La révolution intellectuelle écopsychologique Leçon I : De l'Âme

par Mohammed Taleb

 

Evelyn De Morgan, Flora (1894)

 

L’un des fondements de l’écopsychologie, notamment avec son ancrage dans la philosophie néoplatonicienne, réside dans l’idée que la psyché ne peut être réduite à une dimension strictement individuelle. Cette approche s’éloigne de la modernité psychologique qui tend à enfermer l’âme dans l’intériorité subjective. Pour les néoplatoniciens, notamment Plotin, l’âme individuelle (psychê) est une émanation de l’Âme du monde (anima mundi), principe cosmique qui irrigue toute réalité vivante et matérielle (Ennéades, IV.3.1). L’écopsychologie reprend cette intuition en insistant sur la manière dont la subjectivité humaine est en continuité avec les dimensions collectives et cosmiques de l’existence, et non séparée d’elles.

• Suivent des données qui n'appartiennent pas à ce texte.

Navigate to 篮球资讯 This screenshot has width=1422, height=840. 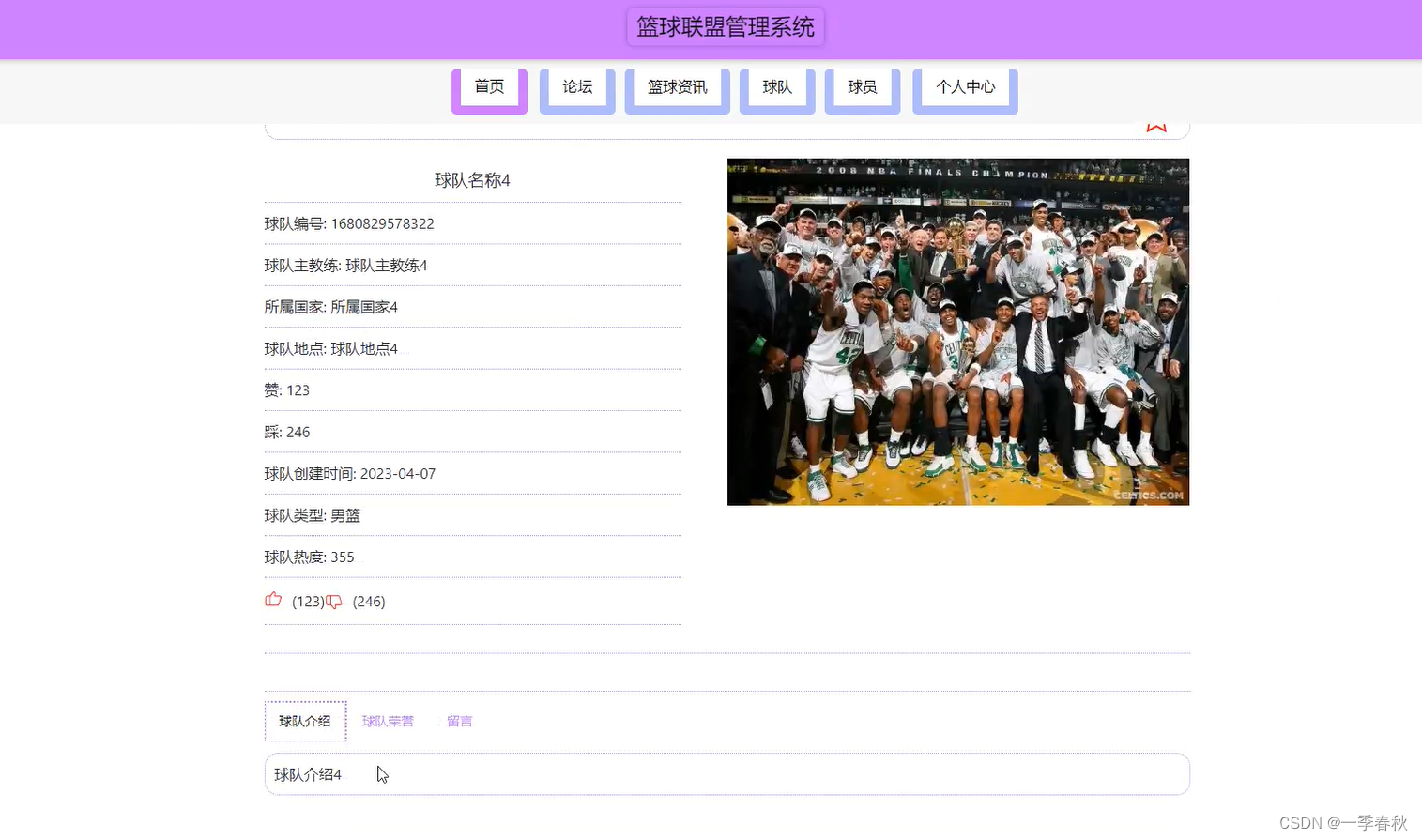pyautogui.click(x=676, y=86)
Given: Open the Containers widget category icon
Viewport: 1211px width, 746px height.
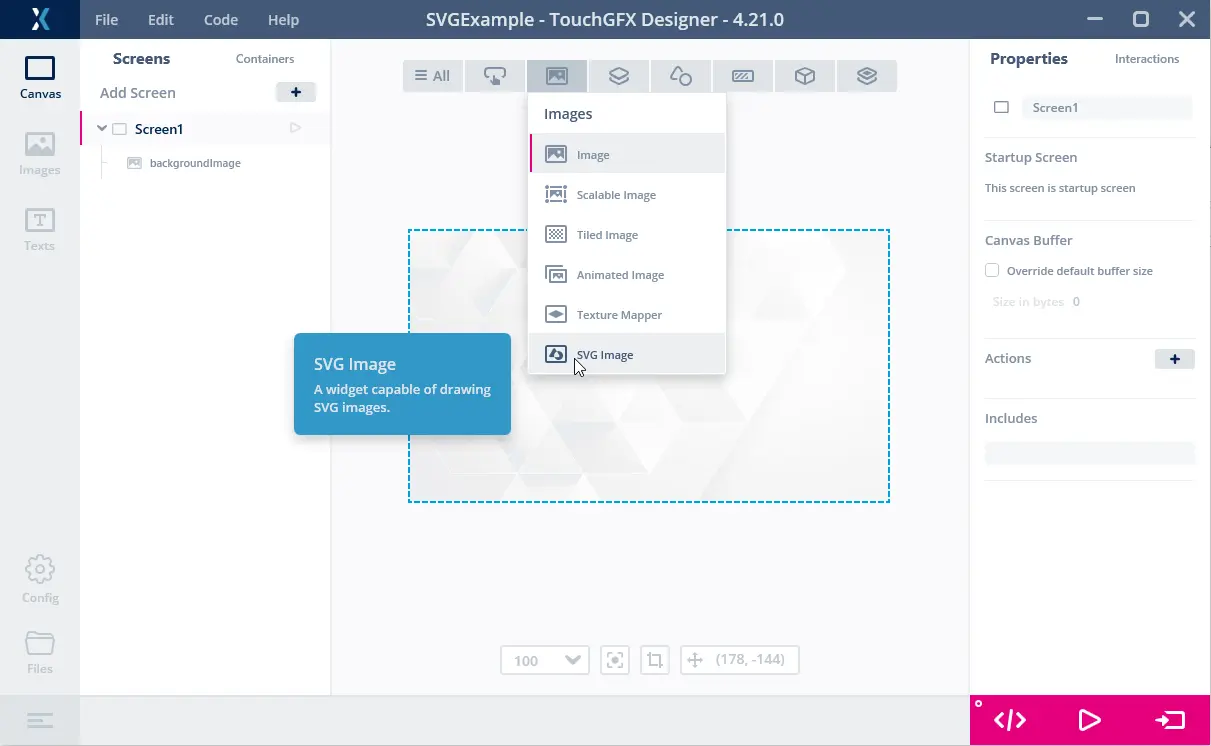Looking at the screenshot, I should point(619,76).
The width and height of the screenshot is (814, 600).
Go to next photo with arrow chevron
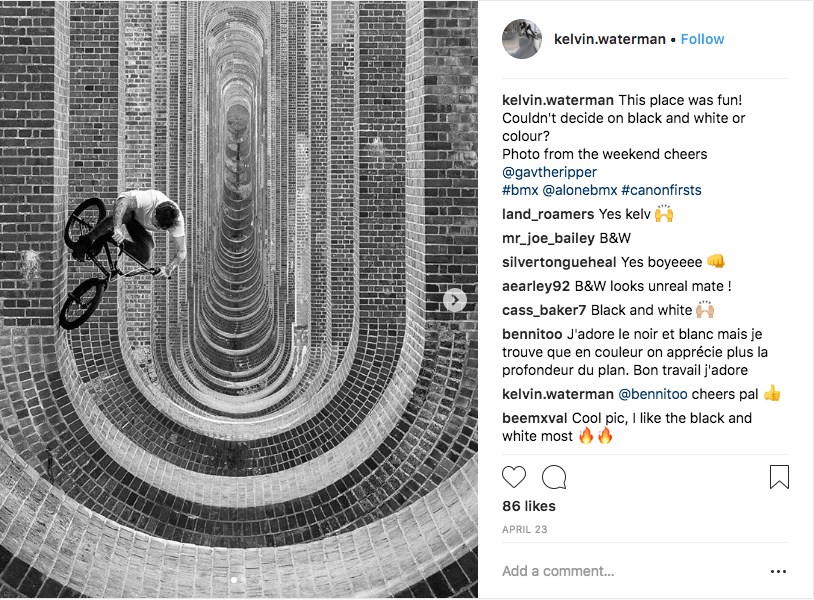point(455,300)
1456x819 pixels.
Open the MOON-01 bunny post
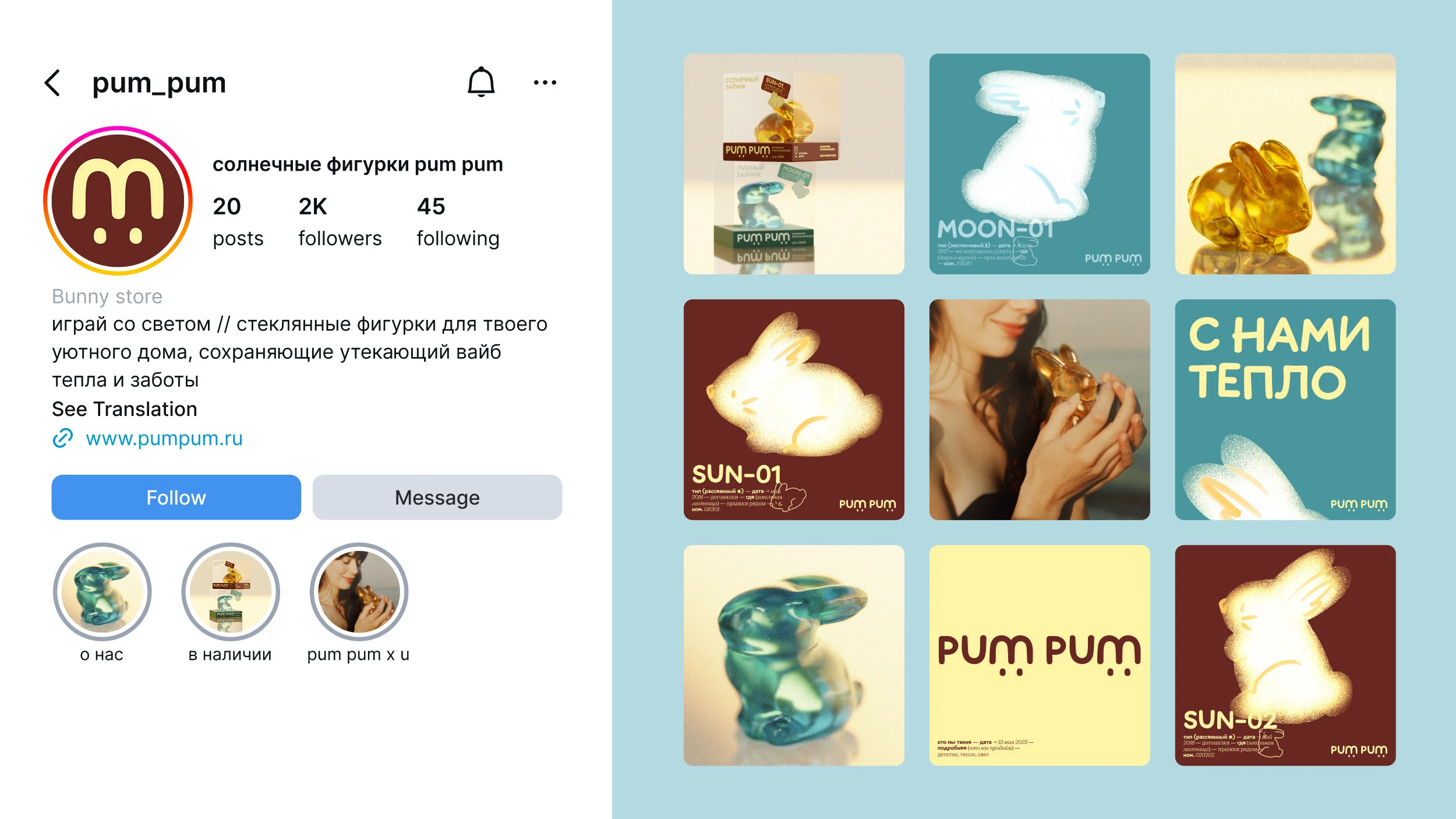point(1040,164)
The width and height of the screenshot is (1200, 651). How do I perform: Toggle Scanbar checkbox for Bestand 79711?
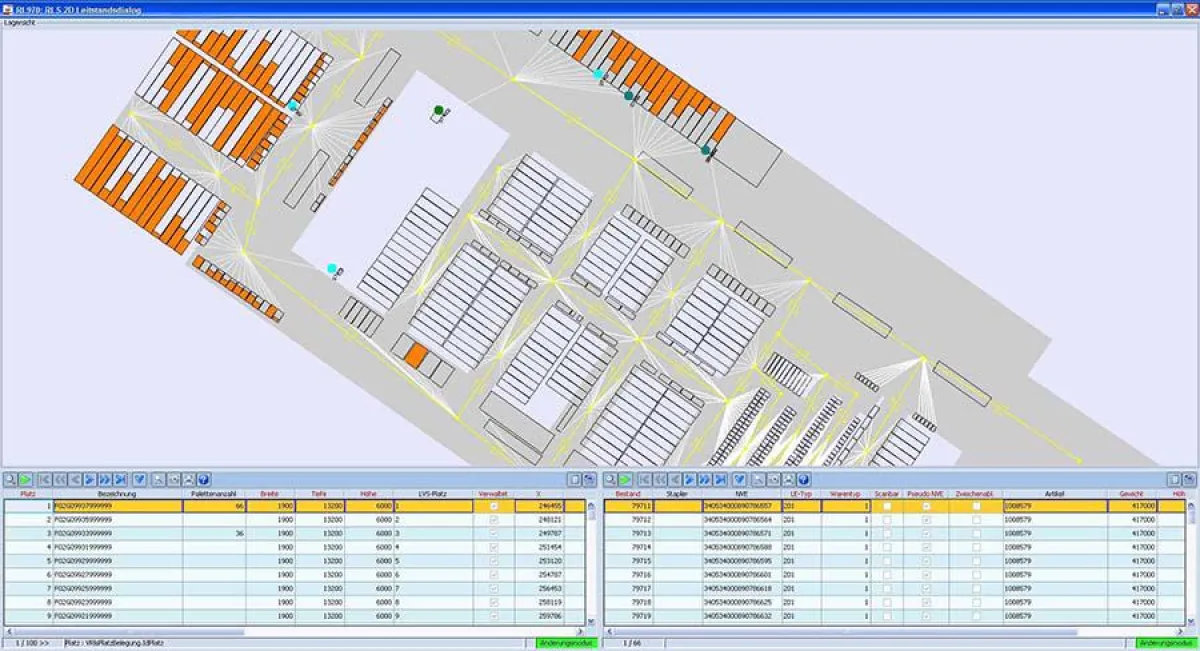(887, 507)
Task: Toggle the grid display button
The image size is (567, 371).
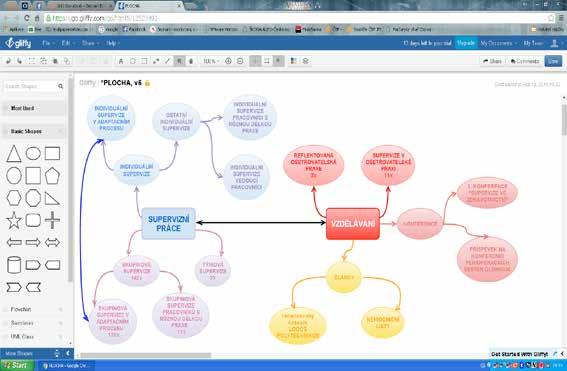Action: click(255, 61)
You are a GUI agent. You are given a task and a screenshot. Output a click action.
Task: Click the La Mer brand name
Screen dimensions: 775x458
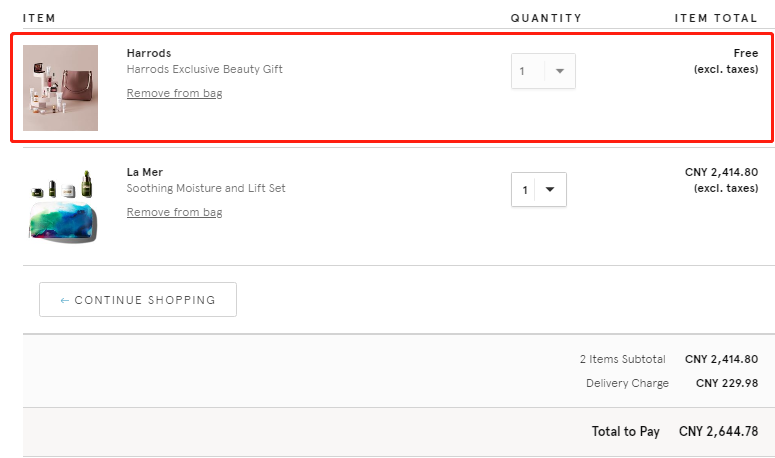pyautogui.click(x=145, y=172)
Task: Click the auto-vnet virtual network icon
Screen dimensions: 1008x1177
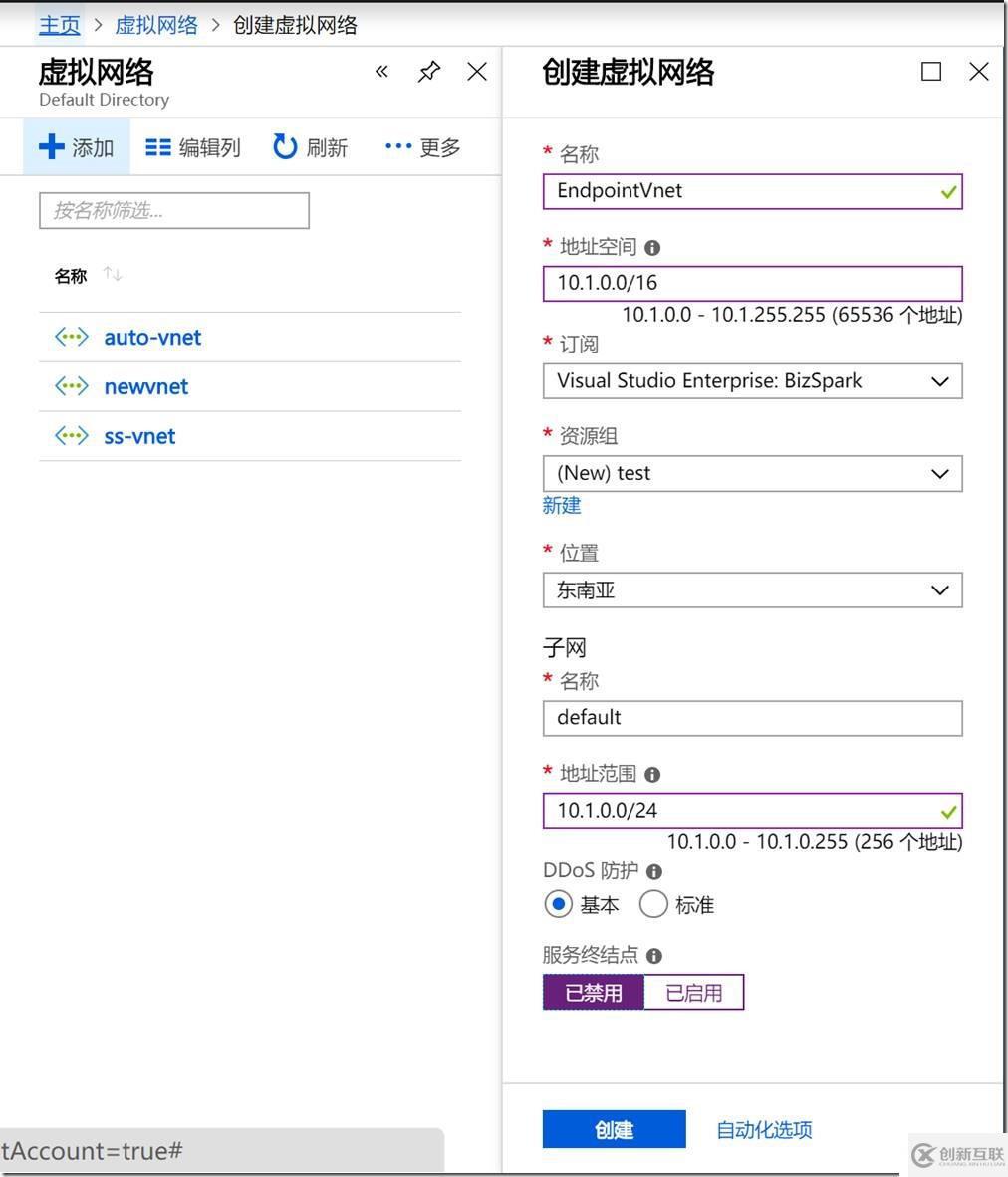Action: pos(70,337)
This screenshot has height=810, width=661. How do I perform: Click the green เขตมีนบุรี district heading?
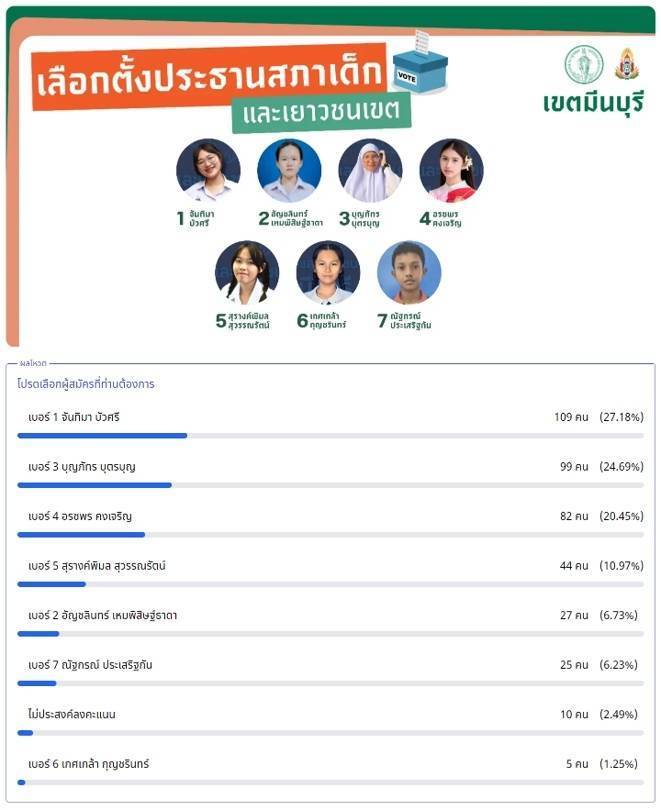(593, 103)
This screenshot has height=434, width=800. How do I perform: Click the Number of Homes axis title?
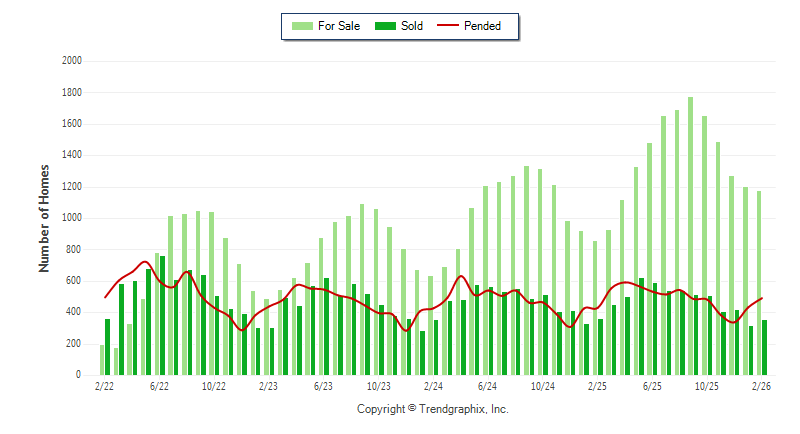tap(44, 218)
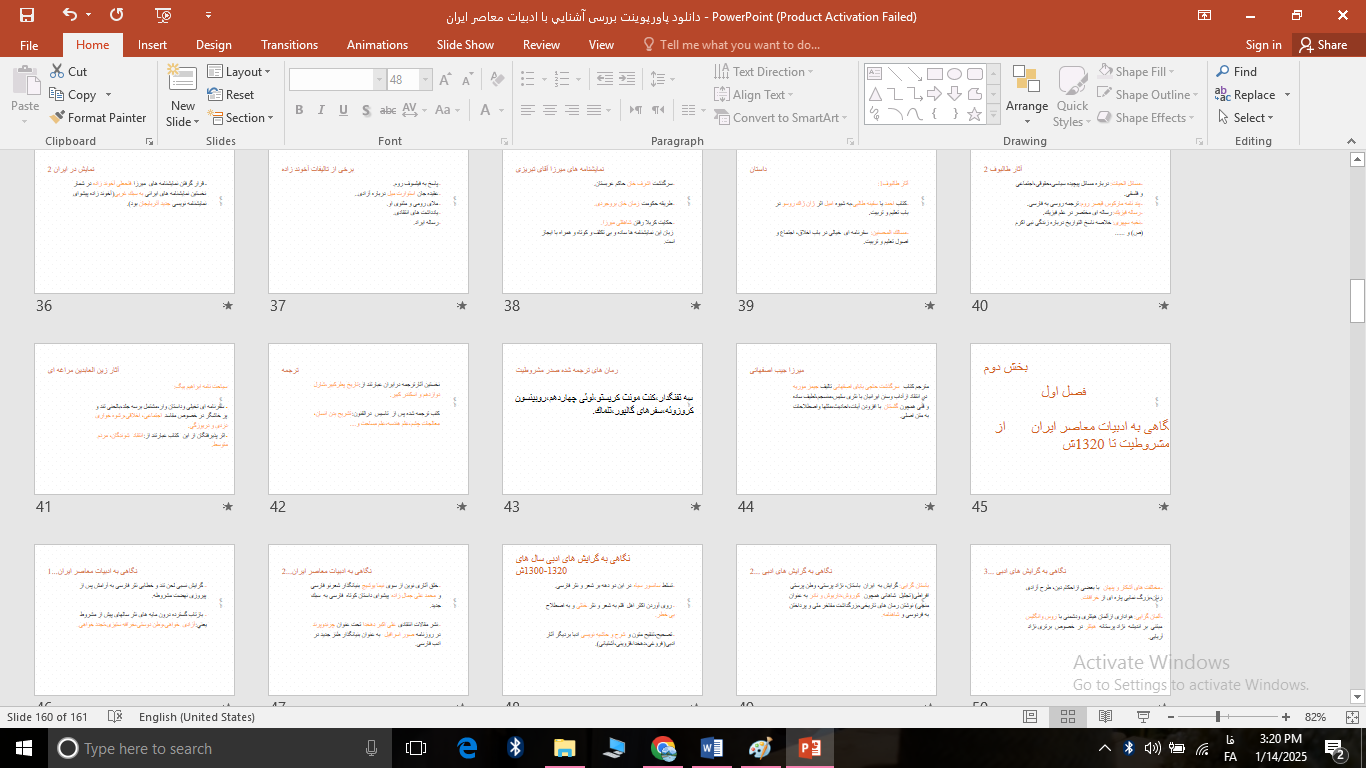Open the Transitions ribbon tab
1366x768 pixels.
pos(289,45)
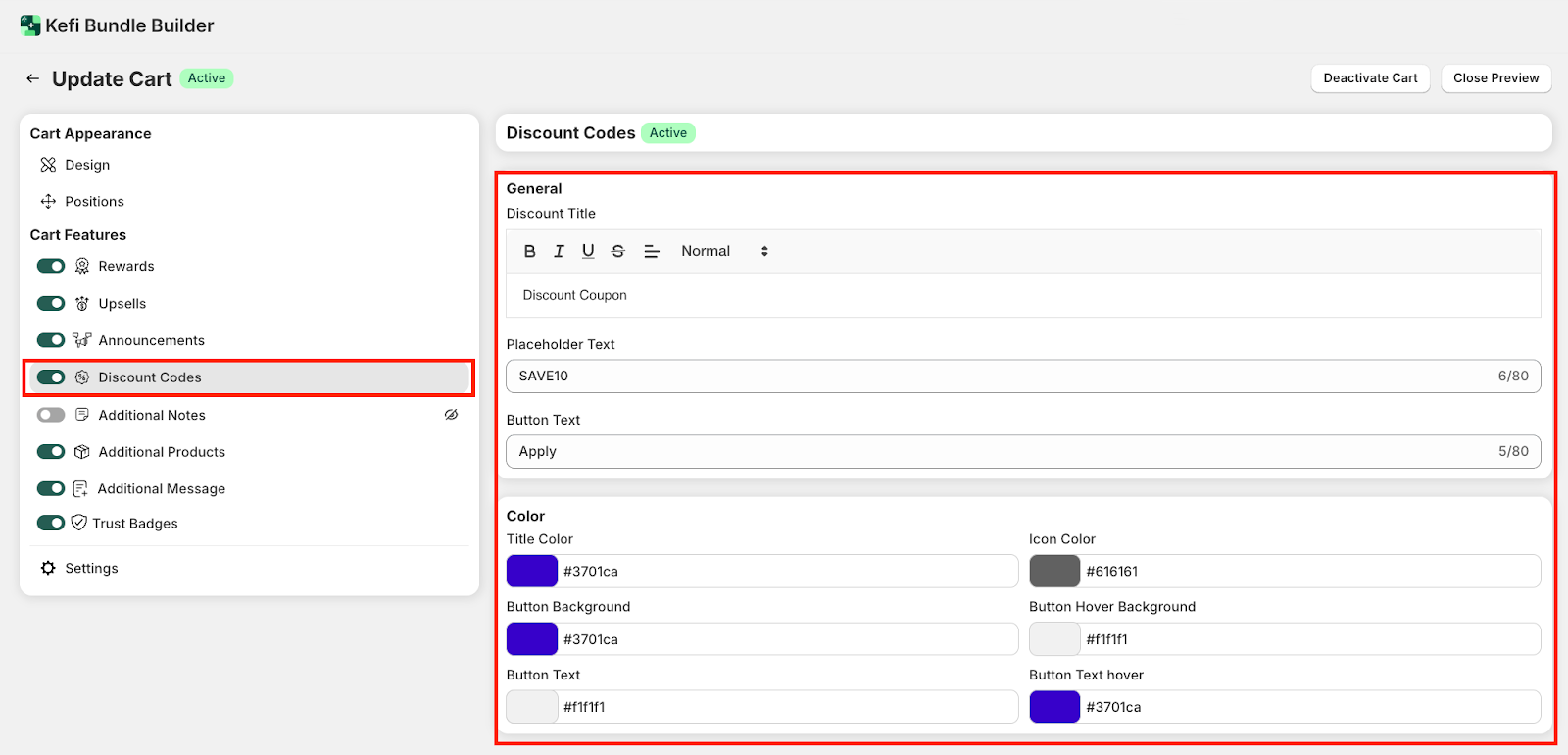Screen dimensions: 1568x755
Task: Open the Normal text style dropdown
Action: tap(724, 251)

Cette perspective implique que l’âme ne se manifeste pas uniquement dans les profondeurs de l’individu, mais également à travers les structures sociales et culturelles. James Hillman, dans Re-Visioning Psychology (1975), insiste sur le fait que l’inconscient n’est pas seulement une intériorité psychique individuelle, mais qu’il est aussi inscrit dans les mythes, les récits collectifs et les institutions. Ainsi, une profession, une ville, une forêt ou même un paysage peuvent être porteurs d’une âme spécifique, qui influence et façonne la psyché humaine. Cette vision est également présente chez Gaston Bachelard, qui montre comment les espaces et les éléments naturels portent des résonances affectives et psychiques profondes (La poétique de l’espace, 1957).

Dans cette perspective, l’imagination joue un rôle central dans la mise en relation entre l’âme individuelle et l’Âme du monde. Loin d’être un simple produit subjectif, l’imagination créatrice est un mode de connaissance qui permet d’accéder aux dimensions plus vastes du réel. Paracelse parle d’imaginatio vera, une imagination véritable qui ne fabrique pas des chimères mais révèle des aspects cachés du monde. Cette idée est reprise par l’islamologue Henry Corbin, qui voit dans l’imaginal un intermédiaire entre le sensible et l’intelligible. En fait, l’imaginal est le Mundus imaginalis, c’est-à dire l’Âme du monde. L’écopsychologie, en intégrant cette approche, ne se limite donc pas à une simple reconnexion sensorielle à la nature, mais invite à une transformation profonde du regard porté sur le monde.

Ainsi, l’écopsychologie se veut une réhabilitation de la dimension cosmique de la psyché, en dépassant l’opposition entre individu/société/environnement. Elle rejoint en cela la critique formulée par Gregory Bateson sur la séparation artificielle entre la conscience et l’écosystème dans lequel elle s’insère (Steps to an Ecology of Mind, 1972). Si l’humain moderne tend à s’extraire du monde, l’écopsychologie rappelle que toute subjectivité est une modulation de l’Âme du monde, que l’inconscient personnel est irrigué par des forces collectives, et que l’imagination est une puissance de résonance avec le cosmos.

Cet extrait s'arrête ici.